(Exercise):
Output the records that follow, keeping every line exactly as it is.

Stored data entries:
######

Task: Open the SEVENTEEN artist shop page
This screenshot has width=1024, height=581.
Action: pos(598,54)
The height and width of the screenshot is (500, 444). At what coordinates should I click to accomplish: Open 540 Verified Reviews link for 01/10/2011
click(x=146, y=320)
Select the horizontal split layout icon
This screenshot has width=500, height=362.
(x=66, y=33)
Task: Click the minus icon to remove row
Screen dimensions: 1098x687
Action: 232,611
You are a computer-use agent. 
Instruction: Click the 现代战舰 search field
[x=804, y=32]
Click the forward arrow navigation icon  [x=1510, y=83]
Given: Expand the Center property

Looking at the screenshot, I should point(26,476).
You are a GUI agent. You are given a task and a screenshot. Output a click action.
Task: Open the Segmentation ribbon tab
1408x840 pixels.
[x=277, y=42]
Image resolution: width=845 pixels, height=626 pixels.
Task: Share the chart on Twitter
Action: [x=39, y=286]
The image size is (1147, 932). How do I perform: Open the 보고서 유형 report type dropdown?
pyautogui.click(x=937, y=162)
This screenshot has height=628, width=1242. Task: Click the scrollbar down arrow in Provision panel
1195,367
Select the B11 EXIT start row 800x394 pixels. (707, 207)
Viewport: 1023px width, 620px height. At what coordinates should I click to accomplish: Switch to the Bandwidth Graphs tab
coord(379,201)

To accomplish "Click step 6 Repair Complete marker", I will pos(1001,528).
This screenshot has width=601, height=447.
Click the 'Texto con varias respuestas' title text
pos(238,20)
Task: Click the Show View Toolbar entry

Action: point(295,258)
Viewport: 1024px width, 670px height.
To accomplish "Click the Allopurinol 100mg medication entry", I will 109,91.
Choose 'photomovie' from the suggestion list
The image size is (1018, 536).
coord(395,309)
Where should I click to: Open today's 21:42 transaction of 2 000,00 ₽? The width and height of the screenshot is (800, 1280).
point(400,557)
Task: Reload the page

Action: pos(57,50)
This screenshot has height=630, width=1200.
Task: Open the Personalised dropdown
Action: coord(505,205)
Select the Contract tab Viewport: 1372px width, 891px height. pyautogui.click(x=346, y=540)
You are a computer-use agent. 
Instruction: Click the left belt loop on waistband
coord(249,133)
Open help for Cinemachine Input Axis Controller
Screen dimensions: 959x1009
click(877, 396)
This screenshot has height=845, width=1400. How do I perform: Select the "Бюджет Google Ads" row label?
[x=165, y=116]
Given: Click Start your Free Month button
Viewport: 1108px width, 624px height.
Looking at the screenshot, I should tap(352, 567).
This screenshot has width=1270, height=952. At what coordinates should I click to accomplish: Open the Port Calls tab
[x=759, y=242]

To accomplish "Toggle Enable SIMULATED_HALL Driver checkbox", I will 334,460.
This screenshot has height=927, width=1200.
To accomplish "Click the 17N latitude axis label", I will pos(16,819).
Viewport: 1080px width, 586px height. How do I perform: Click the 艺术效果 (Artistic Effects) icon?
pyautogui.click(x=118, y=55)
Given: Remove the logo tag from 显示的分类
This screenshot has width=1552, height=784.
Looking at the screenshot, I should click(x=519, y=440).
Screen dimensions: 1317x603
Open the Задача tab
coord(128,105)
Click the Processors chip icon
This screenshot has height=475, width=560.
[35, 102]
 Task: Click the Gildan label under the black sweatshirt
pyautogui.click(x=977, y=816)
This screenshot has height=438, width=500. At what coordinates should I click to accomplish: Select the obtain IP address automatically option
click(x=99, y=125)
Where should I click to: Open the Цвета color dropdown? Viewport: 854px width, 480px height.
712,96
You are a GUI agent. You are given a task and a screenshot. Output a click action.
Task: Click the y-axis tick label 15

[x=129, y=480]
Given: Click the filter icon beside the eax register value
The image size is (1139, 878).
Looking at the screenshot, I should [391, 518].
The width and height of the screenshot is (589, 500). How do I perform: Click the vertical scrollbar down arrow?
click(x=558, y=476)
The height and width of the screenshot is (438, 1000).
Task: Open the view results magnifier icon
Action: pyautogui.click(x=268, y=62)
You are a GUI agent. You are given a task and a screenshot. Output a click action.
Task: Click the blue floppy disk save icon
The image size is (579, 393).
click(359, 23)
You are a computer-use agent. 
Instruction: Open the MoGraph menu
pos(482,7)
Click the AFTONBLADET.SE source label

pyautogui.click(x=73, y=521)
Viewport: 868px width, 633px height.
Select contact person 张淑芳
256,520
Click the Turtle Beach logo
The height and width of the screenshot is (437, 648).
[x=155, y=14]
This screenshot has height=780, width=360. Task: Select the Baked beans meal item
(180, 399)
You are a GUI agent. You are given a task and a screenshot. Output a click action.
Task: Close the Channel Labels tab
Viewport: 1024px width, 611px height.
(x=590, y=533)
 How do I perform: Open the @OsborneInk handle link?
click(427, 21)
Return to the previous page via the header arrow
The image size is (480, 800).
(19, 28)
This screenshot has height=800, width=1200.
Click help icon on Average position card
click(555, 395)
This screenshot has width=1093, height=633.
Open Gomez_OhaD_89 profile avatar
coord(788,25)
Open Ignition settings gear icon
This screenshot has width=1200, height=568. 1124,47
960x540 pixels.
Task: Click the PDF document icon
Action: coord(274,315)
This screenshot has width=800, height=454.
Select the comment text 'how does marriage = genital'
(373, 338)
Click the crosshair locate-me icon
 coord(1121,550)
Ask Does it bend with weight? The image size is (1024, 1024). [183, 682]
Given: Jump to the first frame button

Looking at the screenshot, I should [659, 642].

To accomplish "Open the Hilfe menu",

######

(Result for this exercise):
Task: Open the SEVENTEEN artist shop page
This screenshot has width=1024, height=581.
Action: pos(598,54)
The height and width of the screenshot is (500, 444). At what coordinates should I click to accomplish: Open 540 Verified Reviews link for 01/10/2011
click(x=146, y=320)
Select the horizontal split layout icon
This screenshot has width=500, height=362.
(x=66, y=33)
Task: Click the minus icon to remove row
Screen dimensions: 1098x687
Action: 232,611
You are a computer-use agent. 
Instruction: Click the 现代战舰 search field
[x=804, y=32]
Click the forward arrow navigation icon  [x=1510, y=83]
Given: Expand the Center property

Looking at the screenshot, I should point(26,476).
You are a GUI agent. You are given a task and a screenshot. Output a click action.
Task: Open the Segmentation ribbon tab
1408x840 pixels.
[x=277, y=42]
Image resolution: width=845 pixels, height=626 pixels.
Task: Share the chart on Twitter
Action: [x=39, y=286]
The image size is (1147, 932). How do I perform: Open the 보고서 유형 report type dropdown?
pyautogui.click(x=937, y=162)
This screenshot has height=628, width=1242. Task: Click the scrollbar down arrow in Provision panel
1195,367
Select the B11 EXIT start row 800x394 pixels. (707, 207)
Viewport: 1023px width, 620px height. At what coordinates should I click to accomplish: Switch to the Bandwidth Graphs tab
coord(379,201)

To accomplish "Click step 6 Repair Complete marker", I will pos(1001,528).
This screenshot has width=601, height=447.
Click the 'Texto con varias respuestas' title text
pos(238,20)
Task: Click the Show View Toolbar entry

Action: point(295,258)
Viewport: 1024px width, 670px height.
To accomplish "Click the Allopurinol 100mg medication entry", I will 109,91.
Choose 'photomovie' from the suggestion list
The image size is (1018, 536).
coord(395,309)
Where should I click to: Open today's 21:42 transaction of 2 000,00 ₽? The width and height of the screenshot is (800, 1280).
point(400,557)
Task: Reload the page

Action: pos(57,50)
This screenshot has height=630, width=1200.
Task: Open the Personalised dropdown
Action: coord(505,205)
Select the Contract tab Viewport: 1372px width, 891px height. pyautogui.click(x=346, y=540)
You are a computer-use agent. 
Instruction: Click the left belt loop on waistband
coord(249,133)
Open help for Cinemachine Input Axis Controller
Screen dimensions: 959x1009
click(877, 396)
This screenshot has height=845, width=1400. How do I perform: Select the "Бюджет Google Ads" row label?
[x=165, y=116]
Given: Click Start your Free Month button
Viewport: 1108px width, 624px height.
Looking at the screenshot, I should tap(352, 567).
This screenshot has width=1270, height=952. At what coordinates should I click to accomplish: Open the Port Calls tab
[x=759, y=242]

To accomplish "Toggle Enable SIMULATED_HALL Driver checkbox", I will 334,460.
This screenshot has height=927, width=1200.
To accomplish "Click the 17N latitude axis label", I will pos(16,819).
Viewport: 1080px width, 586px height. How do I perform: Click the 艺术效果 (Artistic Effects) icon?
pyautogui.click(x=118, y=55)
Given: Remove the logo tag from 显示的分类
This screenshot has width=1552, height=784.
Looking at the screenshot, I should click(x=519, y=440).
Screen dimensions: 1317x603
Open the Задача tab
coord(128,105)
Click the Processors chip icon
This screenshot has height=475, width=560.
[35, 102]
 Task: Click the Gildan label under the black sweatshirt
pyautogui.click(x=977, y=816)
This screenshot has height=438, width=500. At what coordinates should I click to accomplish: Select the obtain IP address automatically option
click(x=99, y=125)
Where should I click to: Open the Цвета color dropdown? Viewport: 854px width, 480px height.
712,96
You are a GUI agent. You are given a task and a screenshot. Output a click action.
Task: Click the y-axis tick label 15

[x=129, y=480]
Given: Click the filter icon beside the eax register value
The image size is (1139, 878).
Looking at the screenshot, I should [391, 518].
The width and height of the screenshot is (589, 500). How do I perform: Click the vertical scrollbar down arrow?
click(x=558, y=476)
The height and width of the screenshot is (438, 1000).
Task: Open the view results magnifier icon
Action: pyautogui.click(x=268, y=62)
You are a GUI agent. You are given a task and a screenshot. Output a click action.
Task: Click the blue floppy disk save icon
The image size is (579, 393).
click(359, 23)
You are a computer-use agent. 
Instruction: Open the MoGraph menu
pos(482,7)
Click the AFTONBLADET.SE source label

pyautogui.click(x=73, y=521)
Viewport: 868px width, 633px height.
Select contact person 张淑芳
256,520
Click the Turtle Beach logo
The height and width of the screenshot is (437, 648).
[x=155, y=14]
This screenshot has height=780, width=360. Task: Select the Baked beans meal item
(180, 399)
You are a GUI agent. You are given a task and a screenshot. Output a click action.
Task: Close the Channel Labels tab
Viewport: 1024px width, 611px height.
(x=590, y=533)
 How do I perform: Open the @OsborneInk handle link?
click(427, 21)
Return to the previous page via the header arrow
The image size is (480, 800).
(19, 28)
This screenshot has height=800, width=1200.
Click help icon on Average position card
click(555, 395)
This screenshot has width=1093, height=633.
Open Gomez_OhaD_89 profile avatar
coord(788,25)
Open Ignition settings gear icon
This screenshot has width=1200, height=568. 1124,47
960x540 pixels.
Task: Click the PDF document icon
Action: coord(274,315)
This screenshot has width=800, height=454.
Select the comment text 'how does marriage = genital'
(373, 338)
Click the crosshair locate-me icon
 coord(1121,550)
Ask Does it bend with weight? The image size is (1024, 1024). [183, 682]
Given: Jump to the first frame button

Looking at the screenshot, I should [659, 642].

To accomplish "Open the Hilfe menu",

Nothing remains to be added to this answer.